- _THE TASK_
Your response should consist of the records below, repeated exactly.

- _WORKING DATA_
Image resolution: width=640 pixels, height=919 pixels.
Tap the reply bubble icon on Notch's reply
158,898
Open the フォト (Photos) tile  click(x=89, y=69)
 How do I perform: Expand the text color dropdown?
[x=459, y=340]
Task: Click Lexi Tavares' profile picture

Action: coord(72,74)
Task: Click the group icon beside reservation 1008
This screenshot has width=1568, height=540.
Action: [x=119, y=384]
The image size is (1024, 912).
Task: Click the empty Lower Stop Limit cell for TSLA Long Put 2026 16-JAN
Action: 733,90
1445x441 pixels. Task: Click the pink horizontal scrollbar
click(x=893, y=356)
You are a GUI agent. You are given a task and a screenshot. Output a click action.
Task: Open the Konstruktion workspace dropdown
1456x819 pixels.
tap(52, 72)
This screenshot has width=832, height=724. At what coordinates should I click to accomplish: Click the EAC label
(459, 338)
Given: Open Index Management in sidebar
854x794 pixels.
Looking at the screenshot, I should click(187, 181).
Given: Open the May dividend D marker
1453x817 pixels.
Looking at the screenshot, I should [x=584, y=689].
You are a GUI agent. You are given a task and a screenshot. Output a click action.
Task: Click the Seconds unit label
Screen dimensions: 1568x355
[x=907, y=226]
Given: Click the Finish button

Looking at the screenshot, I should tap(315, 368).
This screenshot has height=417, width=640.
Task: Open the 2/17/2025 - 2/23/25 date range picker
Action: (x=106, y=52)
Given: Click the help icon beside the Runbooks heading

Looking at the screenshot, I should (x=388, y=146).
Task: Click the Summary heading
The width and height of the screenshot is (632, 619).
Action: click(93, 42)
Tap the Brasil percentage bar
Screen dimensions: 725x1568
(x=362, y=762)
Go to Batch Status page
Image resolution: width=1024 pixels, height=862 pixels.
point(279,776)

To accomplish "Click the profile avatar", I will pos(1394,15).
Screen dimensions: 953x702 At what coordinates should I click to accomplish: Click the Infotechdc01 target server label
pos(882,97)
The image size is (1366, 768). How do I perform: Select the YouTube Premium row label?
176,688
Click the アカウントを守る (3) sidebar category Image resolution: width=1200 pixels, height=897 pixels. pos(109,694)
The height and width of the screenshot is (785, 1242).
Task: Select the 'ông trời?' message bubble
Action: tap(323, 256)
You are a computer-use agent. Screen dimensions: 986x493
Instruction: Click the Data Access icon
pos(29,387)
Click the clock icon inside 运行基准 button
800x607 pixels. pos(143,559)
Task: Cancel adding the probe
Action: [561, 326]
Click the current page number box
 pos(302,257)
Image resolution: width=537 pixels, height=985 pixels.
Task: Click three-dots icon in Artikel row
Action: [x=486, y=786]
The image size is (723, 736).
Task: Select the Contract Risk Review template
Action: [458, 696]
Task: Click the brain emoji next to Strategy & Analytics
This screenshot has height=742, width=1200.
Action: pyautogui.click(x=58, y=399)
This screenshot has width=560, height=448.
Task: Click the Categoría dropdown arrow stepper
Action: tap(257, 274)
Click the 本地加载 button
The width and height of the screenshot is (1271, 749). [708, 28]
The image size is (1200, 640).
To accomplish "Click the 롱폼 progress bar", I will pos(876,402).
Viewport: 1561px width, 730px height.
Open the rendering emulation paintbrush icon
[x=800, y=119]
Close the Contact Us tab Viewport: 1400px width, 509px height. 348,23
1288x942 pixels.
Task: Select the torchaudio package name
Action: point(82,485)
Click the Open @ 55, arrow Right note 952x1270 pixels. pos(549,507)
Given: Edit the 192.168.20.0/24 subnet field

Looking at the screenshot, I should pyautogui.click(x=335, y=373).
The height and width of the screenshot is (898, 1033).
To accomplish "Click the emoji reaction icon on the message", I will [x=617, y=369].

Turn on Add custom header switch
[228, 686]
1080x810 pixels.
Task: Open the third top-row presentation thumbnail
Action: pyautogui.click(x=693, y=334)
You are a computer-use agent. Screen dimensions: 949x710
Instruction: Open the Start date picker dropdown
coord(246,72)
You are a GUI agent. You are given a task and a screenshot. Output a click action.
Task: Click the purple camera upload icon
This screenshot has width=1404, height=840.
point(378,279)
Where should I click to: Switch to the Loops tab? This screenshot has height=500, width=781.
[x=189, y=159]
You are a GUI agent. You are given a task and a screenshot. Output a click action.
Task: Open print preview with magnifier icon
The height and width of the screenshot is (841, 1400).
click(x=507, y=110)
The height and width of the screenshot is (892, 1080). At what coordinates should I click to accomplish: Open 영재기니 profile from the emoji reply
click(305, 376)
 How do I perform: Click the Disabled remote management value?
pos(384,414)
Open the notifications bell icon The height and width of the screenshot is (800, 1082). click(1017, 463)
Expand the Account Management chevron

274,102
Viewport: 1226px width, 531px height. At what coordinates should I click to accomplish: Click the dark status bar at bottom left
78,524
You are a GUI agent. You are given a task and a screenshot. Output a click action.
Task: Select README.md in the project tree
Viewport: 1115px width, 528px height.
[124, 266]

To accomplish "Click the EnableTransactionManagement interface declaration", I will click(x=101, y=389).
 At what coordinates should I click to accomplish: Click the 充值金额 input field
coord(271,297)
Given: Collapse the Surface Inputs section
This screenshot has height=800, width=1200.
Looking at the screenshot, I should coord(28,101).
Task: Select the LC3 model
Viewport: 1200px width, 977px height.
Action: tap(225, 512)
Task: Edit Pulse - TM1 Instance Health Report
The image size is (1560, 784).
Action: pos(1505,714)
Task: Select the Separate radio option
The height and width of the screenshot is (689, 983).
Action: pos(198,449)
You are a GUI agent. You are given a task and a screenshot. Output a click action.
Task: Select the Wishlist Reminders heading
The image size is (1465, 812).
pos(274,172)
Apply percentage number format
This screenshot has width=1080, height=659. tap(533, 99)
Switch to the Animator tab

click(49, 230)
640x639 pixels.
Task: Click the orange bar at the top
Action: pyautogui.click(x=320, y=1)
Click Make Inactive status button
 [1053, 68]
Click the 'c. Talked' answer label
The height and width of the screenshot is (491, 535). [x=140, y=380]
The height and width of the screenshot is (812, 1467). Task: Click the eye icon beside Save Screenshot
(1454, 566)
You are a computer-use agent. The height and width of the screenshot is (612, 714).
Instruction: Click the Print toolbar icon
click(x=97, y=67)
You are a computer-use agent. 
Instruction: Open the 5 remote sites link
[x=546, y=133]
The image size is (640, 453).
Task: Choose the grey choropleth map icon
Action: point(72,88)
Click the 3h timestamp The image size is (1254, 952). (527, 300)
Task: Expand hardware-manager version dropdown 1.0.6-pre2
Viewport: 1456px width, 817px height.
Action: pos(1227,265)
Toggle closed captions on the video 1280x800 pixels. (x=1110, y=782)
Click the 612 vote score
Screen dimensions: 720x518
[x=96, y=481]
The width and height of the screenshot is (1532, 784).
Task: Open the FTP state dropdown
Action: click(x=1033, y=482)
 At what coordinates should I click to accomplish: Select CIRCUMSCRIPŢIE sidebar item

- _TASK OUTPUT_
Image resolution: width=640 pixels, height=919 pixels.
Tap the reply bubble icon on Notch's reply
158,898
Open the フォト (Photos) tile  click(x=89, y=69)
 How do I perform: Expand the text color dropdown?
[x=459, y=340]
Task: Click Lexi Tavares' profile picture

Action: coord(72,74)
Task: Click the group icon beside reservation 1008
This screenshot has width=1568, height=540.
Action: [x=119, y=384]
The image size is (1024, 912).
Task: Click the empty Lower Stop Limit cell for TSLA Long Put 2026 16-JAN
Action: 733,90
1445x441 pixels. Task: Click the pink horizontal scrollbar
click(x=893, y=356)
You are a GUI agent. You are given a task and a screenshot. Output a click action.
Task: Open the Konstruktion workspace dropdown
1456x819 pixels.
tap(52, 72)
This screenshot has width=832, height=724. At what coordinates should I click to accomplish: Click the EAC label
(459, 338)
Given: Open Index Management in sidebar
854x794 pixels.
Looking at the screenshot, I should click(187, 181).
Given: Open the May dividend D marker
1453x817 pixels.
Looking at the screenshot, I should [x=584, y=689].
You are a GUI agent. You are given a task and a screenshot. Output a click action.
Task: Click the Seconds unit label
Screen dimensions: 1568x355
[x=907, y=226]
Given: Click the Finish button

Looking at the screenshot, I should tap(315, 368).
This screenshot has height=417, width=640.
Task: Open the 2/17/2025 - 2/23/25 date range picker
Action: (x=106, y=52)
Given: Click the help icon beside the Runbooks heading

Looking at the screenshot, I should (x=388, y=146).
Task: Click the Summary heading
The width and height of the screenshot is (632, 619).
Action: click(93, 42)
Tap the Brasil percentage bar
Screen dimensions: 725x1568
(x=362, y=762)
Go to Batch Status page
Image resolution: width=1024 pixels, height=862 pixels.
point(279,776)

To accomplish "Click the profile avatar", I will pos(1394,15).
Screen dimensions: 953x702 At what coordinates should I click to accomplish: Click the Infotechdc01 target server label
pos(882,97)
The image size is (1366, 768). How do I perform: Select the YouTube Premium row label?
176,688
Click the アカウントを守る (3) sidebar category Image resolution: width=1200 pixels, height=897 pixels. pos(109,694)
The height and width of the screenshot is (785, 1242).
Task: Select the 'ông trời?' message bubble
Action: tap(323, 256)
You are a computer-use agent. Screen dimensions: 986x493
Instruction: Click the Data Access icon
pos(29,387)
Click the clock icon inside 运行基准 button
800x607 pixels. pos(143,559)
Task: Cancel adding the probe
Action: [561, 326]
Click the current page number box
 pos(302,257)
Image resolution: width=537 pixels, height=985 pixels.
Task: Click three-dots icon in Artikel row
Action: [x=486, y=786]
The image size is (723, 736).
Task: Select the Contract Risk Review template
Action: [458, 696]
Task: Click the brain emoji next to Strategy & Analytics
This screenshot has height=742, width=1200.
Action: pyautogui.click(x=58, y=399)
This screenshot has width=560, height=448.
Task: Click the Categoría dropdown arrow stepper
Action: tap(257, 274)
Click the 本地加载 button
The width and height of the screenshot is (1271, 749). [708, 28]
The image size is (1200, 640).
To accomplish "Click the 롱폼 progress bar", I will pos(876,402).
Viewport: 1561px width, 730px height.
Open the rendering emulation paintbrush icon
[x=800, y=119]
Close the Contact Us tab Viewport: 1400px width, 509px height. 348,23
1288x942 pixels.
Task: Select the torchaudio package name
Action: point(82,485)
Click the Open @ 55, arrow Right note 952x1270 pixels. pos(549,507)
Given: Edit the 192.168.20.0/24 subnet field

Looking at the screenshot, I should pyautogui.click(x=335, y=373).
The height and width of the screenshot is (898, 1033).
To accomplish "Click the emoji reaction icon on the message", I will [x=617, y=369].

Turn on Add custom header switch
[228, 686]
1080x810 pixels.
Task: Open the third top-row presentation thumbnail
Action: pyautogui.click(x=693, y=334)
You are a computer-use agent. Screen dimensions: 949x710
Instruction: Open the Start date picker dropdown
coord(246,72)
You are a GUI agent. You are given a task and a screenshot. Output a click action.
Task: Click the purple camera upload icon
This screenshot has width=1404, height=840.
point(378,279)
Where should I click to: Switch to the Loops tab? This screenshot has height=500, width=781.
[x=189, y=159]
You are a GUI agent. You are given a task and a screenshot. Output a click action.
Task: Open print preview with magnifier icon
The height and width of the screenshot is (841, 1400).
click(x=507, y=110)
The height and width of the screenshot is (892, 1080). At what coordinates should I click to accomplish: Open 영재기니 profile from the emoji reply
click(305, 376)
 How do I perform: Click the Disabled remote management value?
pos(384,414)
Open the notifications bell icon The height and width of the screenshot is (800, 1082). click(1017, 463)
Expand the Account Management chevron

274,102
Viewport: 1226px width, 531px height. At what coordinates should I click to accomplish: Click the dark status bar at bottom left
78,524
You are a GUI agent. You are given a task and a screenshot. Output a click action.
Task: Select README.md in the project tree
Viewport: 1115px width, 528px height.
[124, 266]

To accomplish "Click the EnableTransactionManagement interface declaration", I will click(x=101, y=389).
 At what coordinates should I click to accomplish: Click the 充值金额 input field
coord(271,297)
Given: Collapse the Surface Inputs section
This screenshot has height=800, width=1200.
Looking at the screenshot, I should coord(28,101).
Task: Select the LC3 model
Viewport: 1200px width, 977px height.
Action: tap(225, 512)
Task: Edit Pulse - TM1 Instance Health Report
The image size is (1560, 784).
Action: pos(1505,714)
Task: Select the Separate radio option
The height and width of the screenshot is (689, 983).
Action: pos(198,449)
You are a GUI agent. You are given a task and a screenshot. Output a click action.
Task: Select the Wishlist Reminders heading
The image size is (1465, 812).
pos(274,172)
Apply percentage number format
This screenshot has width=1080, height=659. tap(533, 99)
Switch to the Animator tab

click(49, 230)
640x639 pixels.
Task: Click the orange bar at the top
Action: pyautogui.click(x=320, y=1)
Click Make Inactive status button
 [1053, 68]
Click the 'c. Talked' answer label
The height and width of the screenshot is (491, 535). [x=140, y=380]
The height and width of the screenshot is (812, 1467). Task: Click the eye icon beside Save Screenshot
(1454, 566)
You are a computer-use agent. The height and width of the screenshot is (612, 714).
Instruction: Click the Print toolbar icon
click(x=97, y=67)
You are a computer-use agent. 
Instruction: Open the 5 remote sites link
[x=546, y=133]
The image size is (640, 453).
Task: Choose the grey choropleth map icon
Action: point(72,88)
Click the 3h timestamp The image size is (1254, 952). (527, 300)
Task: Expand hardware-manager version dropdown 1.0.6-pre2
Viewport: 1456px width, 817px height.
Action: pos(1227,265)
Toggle closed captions on the video 1280x800 pixels. (x=1110, y=782)
Click the 612 vote score
Screen dimensions: 720x518
[x=96, y=481]
The width and height of the screenshot is (1532, 784).
Task: Open the FTP state dropdown
Action: click(x=1033, y=482)
 At what coordinates should I click to accomplish: Select CIRCUMSCRIPŢIE sidebar item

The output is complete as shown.